Saturday, 25 February 2012

Current Projects

The auto cannon turret
 As of today, I'm STILL waiting for my latest GW order which seems to have been lost in the warp, so no shiny Ratling snipers to post up I'm afraid.  To procrastinate for a few more days, I'll share some of the other projects I've been working on over the last week.

Firstly, after playing a bit of Company of Heroes, I was pleasantly astounded by the performance of my Ostwind Flakpanzer tanks in the anti-infantry role (including wiping out a platoon of Rangers in a matter of minutes).

So I set about trying to replicate this success on the 40K battlefield.  A cursory look through my bitz box showed I had most of the necessary components for at least a turret, if not the rest of the tank.



So, it began (as these projects so often do) with some idle - or as I call it, 'dry' - tinkering without any glue.  I did try just putting a pair of autocannons into a Leman Russ turret, a la Exterminator, but I wasn't happy.

Interior detail, with the Green Stuff shell casings
Apart from being mind-bendingly unoriginal, the Leman Russ chassis represented a direction I wanted to move away from: invincible, 14-armour tanks that can annihilate squads of infantry and still shrug off most lascannon fire; an uber-tank.  I liked the fact on the game, that the Ostwind needed a certain amount of TLC, with a squad of engineers to keep it repaired and some grenadiers with panzerschrecks to keep those pesky Shermans off my back.  I wanted a thinking-man's Exterminator, so I decided to go with a Chimera chassis, and an open topped turret.

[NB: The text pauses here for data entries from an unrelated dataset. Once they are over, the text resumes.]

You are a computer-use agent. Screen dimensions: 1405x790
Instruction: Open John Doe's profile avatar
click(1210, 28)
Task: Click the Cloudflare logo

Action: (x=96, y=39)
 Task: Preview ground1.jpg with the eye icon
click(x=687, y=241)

The best way to achieve this came about with the simple expedient of flattening the top of the turret (filing off the cupola), and flipping it upside down.  Although it looks odd at first, it well-represents the 'hexagonal' turret of the real Ostwind as you can see from the picture.

Rear view, with the closing 'car bonnet' lid
Now, weapons ... I'm lucky in having a good supply of heavy weapons from the old Heavy Weapons Sprues, so a pair of autocannons were no great strain.  A co-ax heavy stubber and a radio completed the internal detail, as well as some shell casings made from a long Green Stuff sausage chopped into 3mm-long sections and scattered inside.  I turned what was the base of the Leman Russ turret into a roof, that folds closed or is held open.  To complete the picture, a PVA + loo paper tarpaulin is strapped onto the side with Green Stuff straps.  You can't really see it because of the white background, but it's on the front right of the turret.  I stuck the whole thing onto a Chimera turret ring, so that I can interchange the turret with a normal Chimera one at will.  Painting to follow soon ...

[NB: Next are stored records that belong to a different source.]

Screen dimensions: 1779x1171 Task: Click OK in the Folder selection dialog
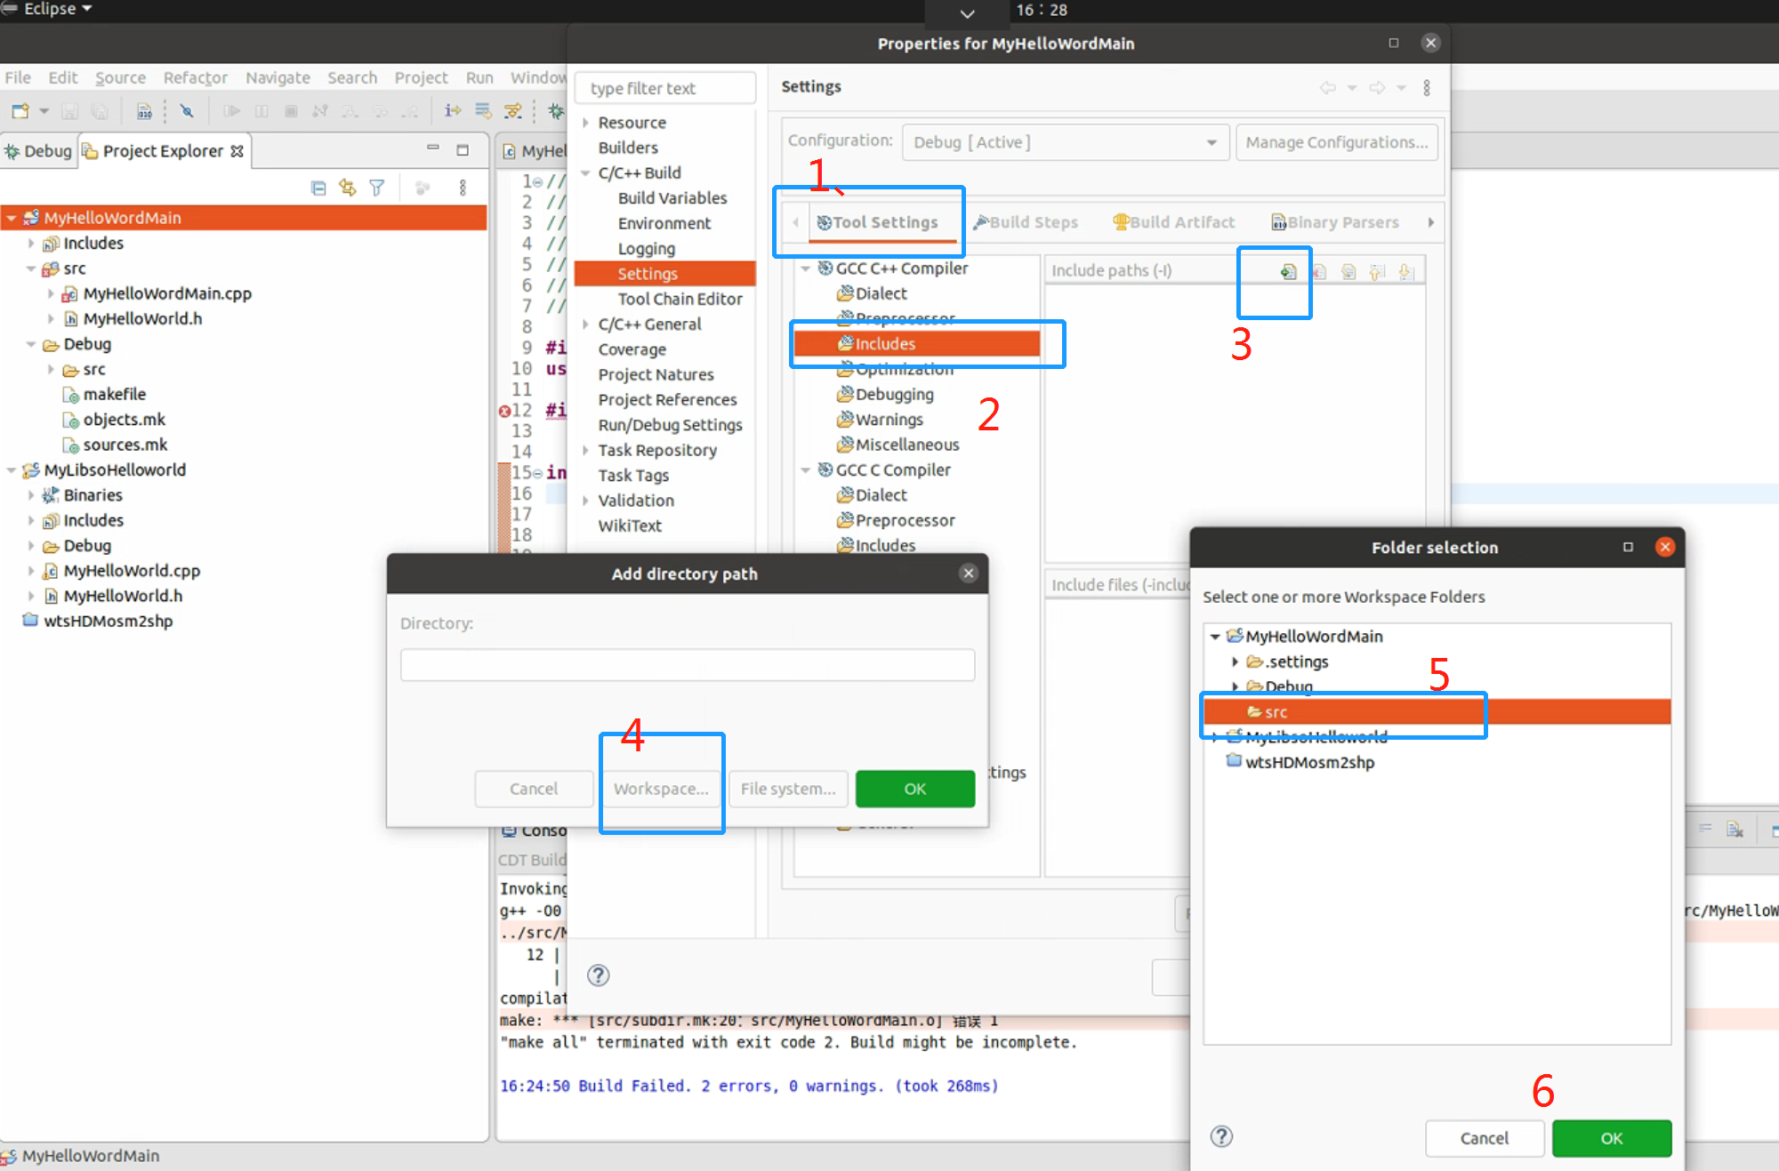1611,1138
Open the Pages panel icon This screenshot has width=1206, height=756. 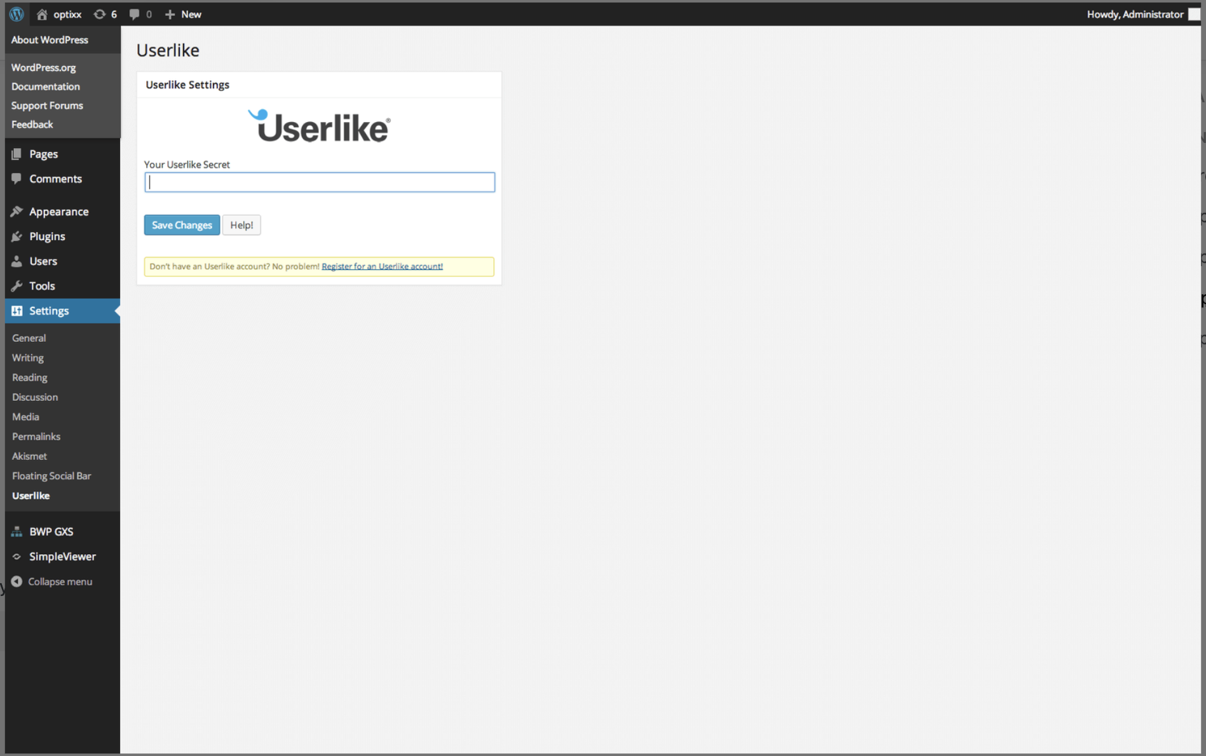click(17, 153)
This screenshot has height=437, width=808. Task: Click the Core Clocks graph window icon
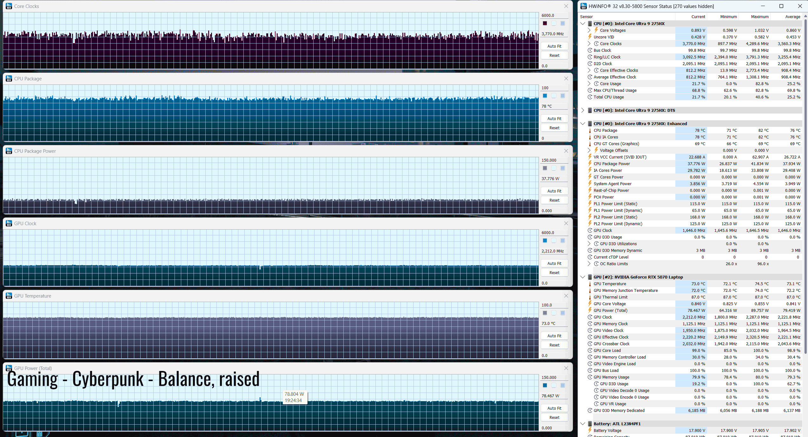point(9,6)
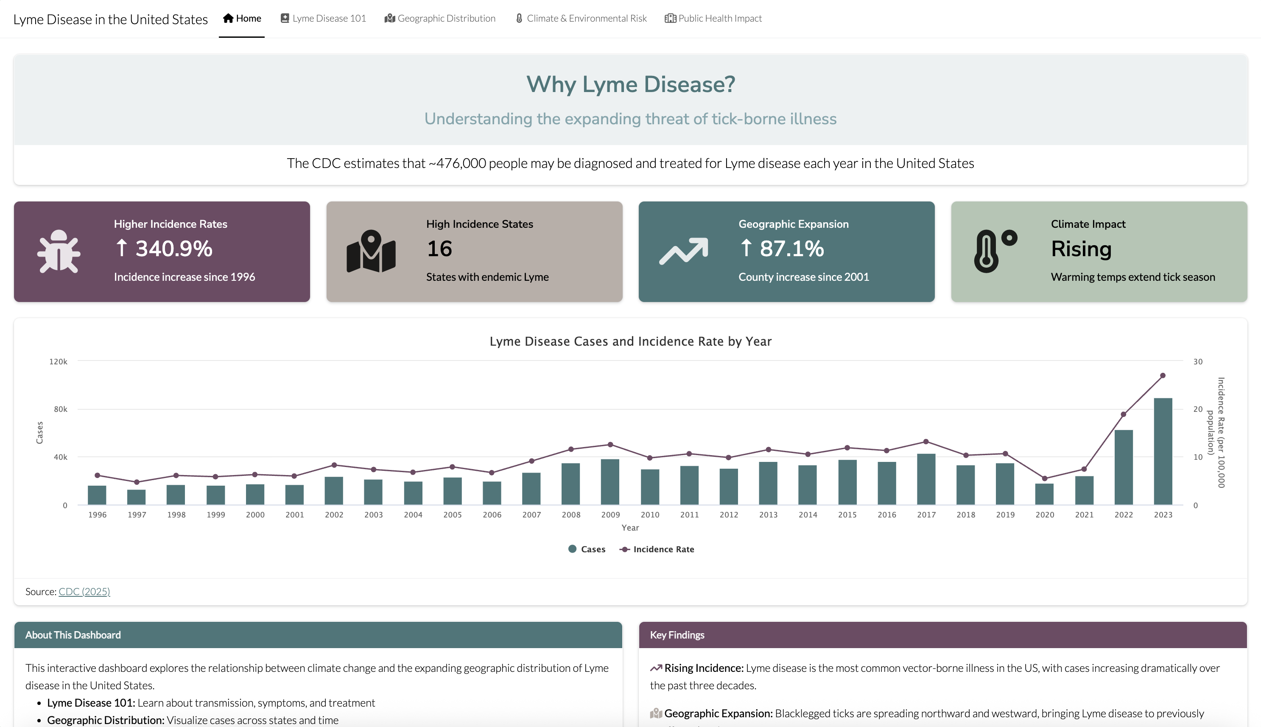Click the map pin icon in the High Incidence States card

tap(371, 251)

The original Ostwind; the distinctive turret shape was
something I wanted to keep a hint of without being a
direct rip-off
Next up, some of the late-war SS troopers I've been doing in readiness for a WWII campaign.  Further to my last post (which covered the subject of bases in some detail), I've had a go at some painting.  Results are below for scrutiny.  An adjective my opponent used to describe them was 'inky', which they are.  Rather than build up the layers of paint with different shades, I used one or two colours at most to make a basecoat, using a liberal wash of either Ogryn Flesh, Devlan Mud or the Black Ink to bring out the shading.

This is the first time I've painted historical minis without a black undercoat, and I'm quite pleased with the result.  The colours are much more defined, and it makes you think about what colours you're painting, as you have to make a conscious decision on every last bit of the model to cover up the white.  I find with black that I often get lazy and leave the recesses undercoated black, but I think it's safe to say I'm a convert to white undercoats now.

"This isn't Hyde Park Corner!  The war's
over there!"
Another lesson learned for these is how much better a model looks when you take the flash off properly.  Many modellers will scorn me for my years of carelessness in this regard, as I often didn't bother (due to laziness).  But after spending a lot of time cleaning up these models properly, I can testify it to being well worth the effort.  I learned the hard way.

The verärgertfaust, or 'angry fist' is seen here being
used by a grenadier to fix his troublesome
MP-44.
Well, that's a few of my thoughts on this lovely sunny day (observant readers will notice the better lighting in these pics, thanks to a bit of fang shuei rubbish from a friend who helped me move my living room around, a consequence of which was moving my modelling desk right under the window.

If GW get their rear in gear and deliver my bloody Ratlings on Monday, expect an update on those as well.  For now, TTFN!